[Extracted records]
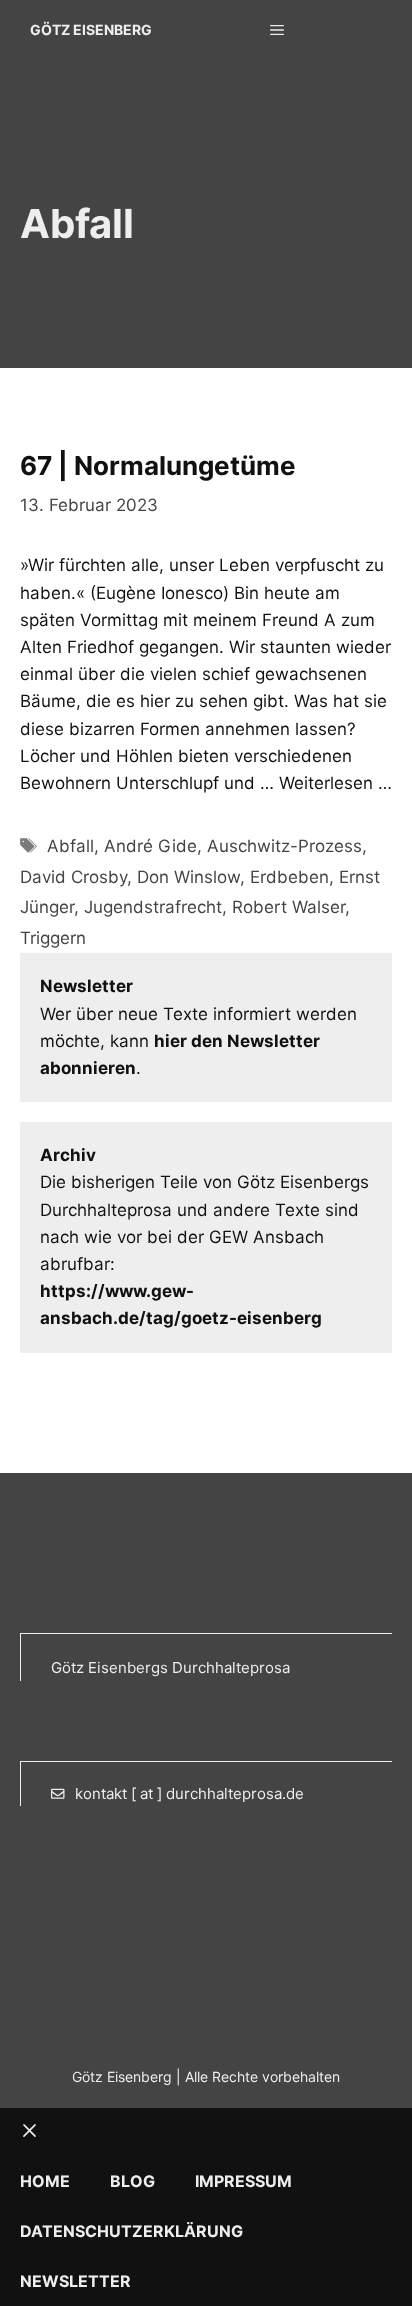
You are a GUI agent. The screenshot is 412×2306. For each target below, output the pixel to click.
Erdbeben (289, 877)
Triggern (53, 938)
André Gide (150, 846)
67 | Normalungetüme (158, 465)
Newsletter (75, 2281)
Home (45, 2181)
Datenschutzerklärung (131, 2231)
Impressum (243, 2181)
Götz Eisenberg (91, 29)
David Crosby (73, 877)
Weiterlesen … (335, 783)
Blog (132, 2181)
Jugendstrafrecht (153, 907)
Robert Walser (288, 907)
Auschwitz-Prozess (284, 846)
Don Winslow (188, 877)
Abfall (70, 846)
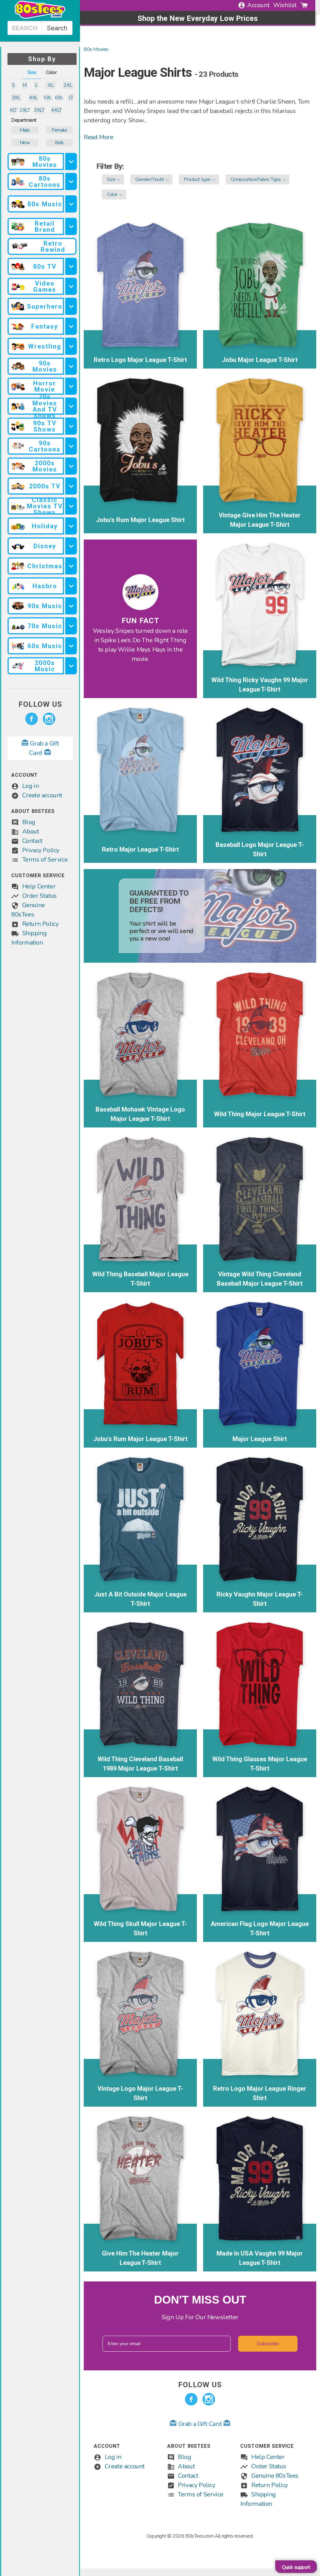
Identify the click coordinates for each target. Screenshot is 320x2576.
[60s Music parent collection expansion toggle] (71, 645)
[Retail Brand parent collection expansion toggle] (71, 226)
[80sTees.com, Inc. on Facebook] (31, 718)
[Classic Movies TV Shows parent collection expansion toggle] (71, 506)
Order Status (39, 896)
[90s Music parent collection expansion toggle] (71, 605)
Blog (28, 822)
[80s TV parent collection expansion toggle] (71, 266)
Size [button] (32, 72)
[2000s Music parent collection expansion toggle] (71, 665)
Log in (30, 786)
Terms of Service (45, 859)
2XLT (25, 110)
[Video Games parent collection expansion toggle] (71, 286)
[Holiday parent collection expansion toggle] (71, 526)
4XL (33, 97)
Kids (59, 142)
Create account (42, 795)
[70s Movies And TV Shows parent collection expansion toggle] (71, 406)
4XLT (56, 110)
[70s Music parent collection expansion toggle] (71, 625)
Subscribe (268, 2343)
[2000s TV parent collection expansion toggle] (71, 486)
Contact (32, 841)
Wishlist (285, 5)
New (25, 142)
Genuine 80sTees (274, 2475)
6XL (59, 97)
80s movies (96, 49)
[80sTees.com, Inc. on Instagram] (49, 718)
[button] (113, 179)
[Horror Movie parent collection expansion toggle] (71, 386)
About (30, 831)
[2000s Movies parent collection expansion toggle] (71, 466)
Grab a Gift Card (200, 2424)
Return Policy (40, 924)
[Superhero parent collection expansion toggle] (71, 306)
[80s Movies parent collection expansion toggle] (71, 161)
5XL (48, 97)
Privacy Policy (40, 850)
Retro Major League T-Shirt (140, 849)
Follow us (40, 704)
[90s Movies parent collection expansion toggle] (71, 366)
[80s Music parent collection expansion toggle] (71, 204)
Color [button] (51, 72)
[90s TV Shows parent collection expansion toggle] (71, 426)
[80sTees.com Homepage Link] (40, 17)
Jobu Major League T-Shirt (260, 360)
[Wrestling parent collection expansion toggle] (71, 346)
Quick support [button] (296, 2567)
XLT (13, 110)
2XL (67, 85)
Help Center (39, 886)
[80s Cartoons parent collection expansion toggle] (71, 181)
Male (25, 130)
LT (71, 97)
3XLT (39, 110)
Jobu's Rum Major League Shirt (140, 520)
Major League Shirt (259, 1439)
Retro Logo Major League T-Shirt (140, 360)
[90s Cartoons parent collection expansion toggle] (71, 446)
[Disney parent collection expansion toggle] (71, 546)
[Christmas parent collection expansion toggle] (71, 565)
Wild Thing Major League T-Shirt (259, 1114)
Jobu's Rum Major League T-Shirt (140, 1439)
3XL (16, 97)
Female (59, 130)
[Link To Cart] (304, 5)
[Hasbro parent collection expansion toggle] (71, 585)
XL (50, 85)
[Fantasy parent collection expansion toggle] (71, 326)
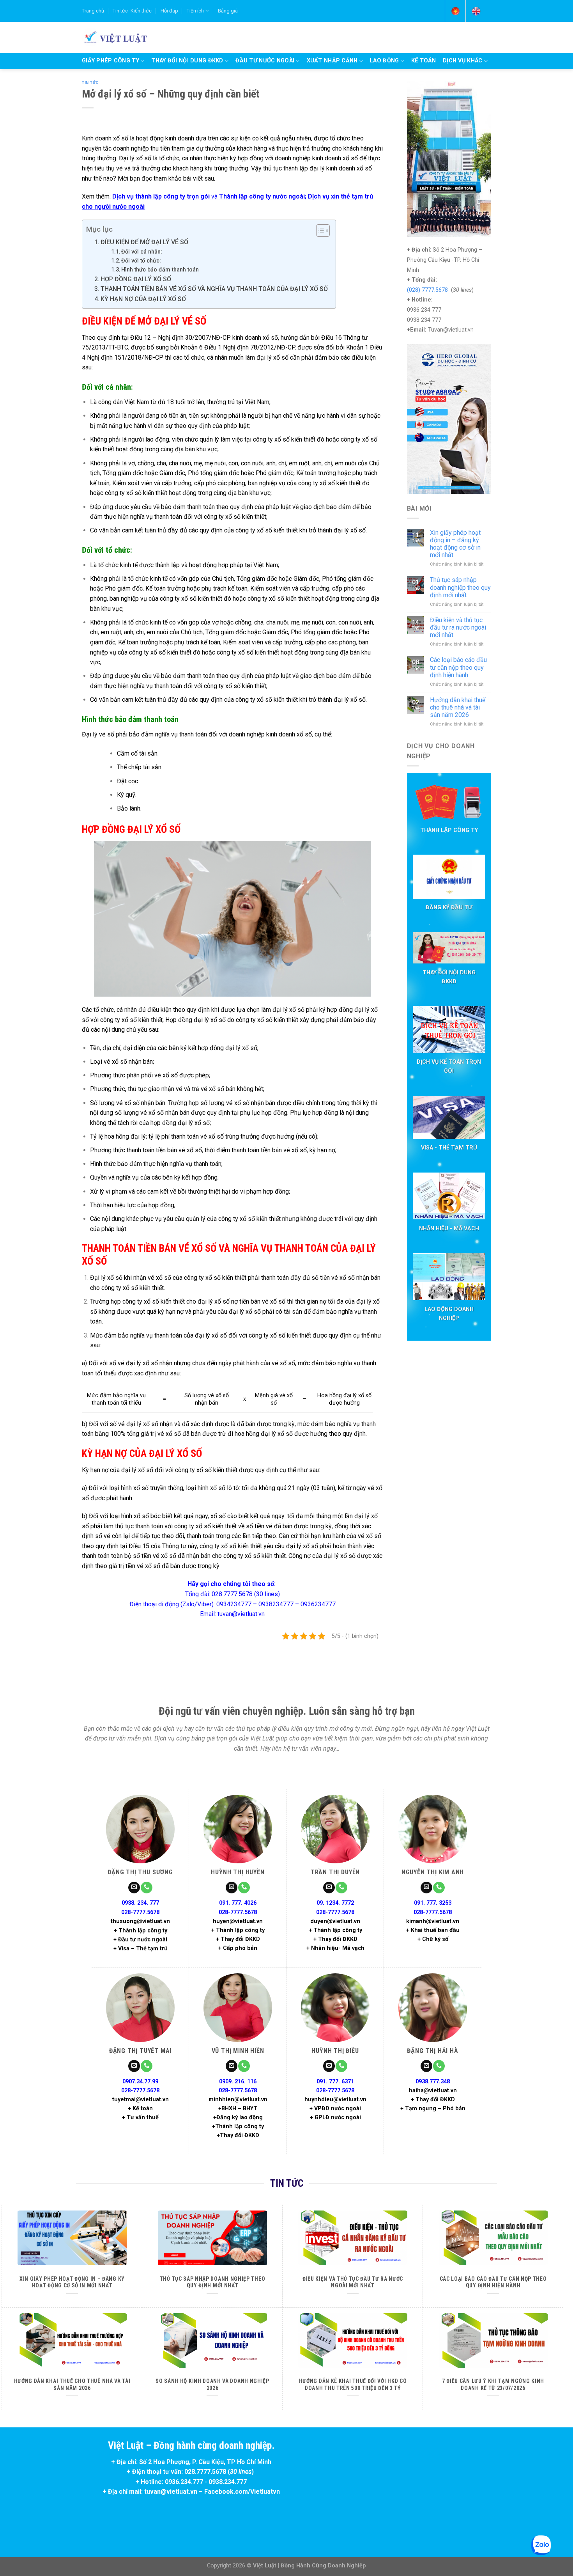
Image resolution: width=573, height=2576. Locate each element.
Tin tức (90, 82)
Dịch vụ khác (462, 60)
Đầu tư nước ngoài (264, 60)
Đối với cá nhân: (141, 251)
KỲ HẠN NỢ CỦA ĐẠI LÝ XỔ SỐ (143, 299)
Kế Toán (423, 60)
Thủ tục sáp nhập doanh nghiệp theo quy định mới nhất (460, 587)
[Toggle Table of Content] (319, 230)
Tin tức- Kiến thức (132, 11)
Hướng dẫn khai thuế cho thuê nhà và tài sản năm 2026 (457, 707)
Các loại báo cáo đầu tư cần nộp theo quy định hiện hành (458, 667)
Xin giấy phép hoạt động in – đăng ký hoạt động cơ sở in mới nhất (455, 544)
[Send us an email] (134, 1888)
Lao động (384, 60)
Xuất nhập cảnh (332, 60)
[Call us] (146, 1888)
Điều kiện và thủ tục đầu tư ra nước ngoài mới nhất (458, 627)
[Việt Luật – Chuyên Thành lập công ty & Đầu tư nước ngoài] (114, 37)
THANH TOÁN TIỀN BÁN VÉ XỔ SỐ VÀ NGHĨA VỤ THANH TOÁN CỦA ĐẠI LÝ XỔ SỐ (214, 289)
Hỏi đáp (169, 11)
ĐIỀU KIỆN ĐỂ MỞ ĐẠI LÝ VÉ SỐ (144, 242)
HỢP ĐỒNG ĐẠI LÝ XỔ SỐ (136, 279)
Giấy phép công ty (110, 60)
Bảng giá (228, 11)
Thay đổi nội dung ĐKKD (187, 60)
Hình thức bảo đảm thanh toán (160, 269)
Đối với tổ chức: (141, 260)
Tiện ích (195, 11)
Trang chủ (93, 11)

▶ [Task description]
Filter the records above for "phép" and copy every matching line.

▶ [Response area]
Xin giấy phép hoạt động in – đăng ký hoạt động cơ sở in mới nhất (455, 544)
Giấy phép công ty (110, 60)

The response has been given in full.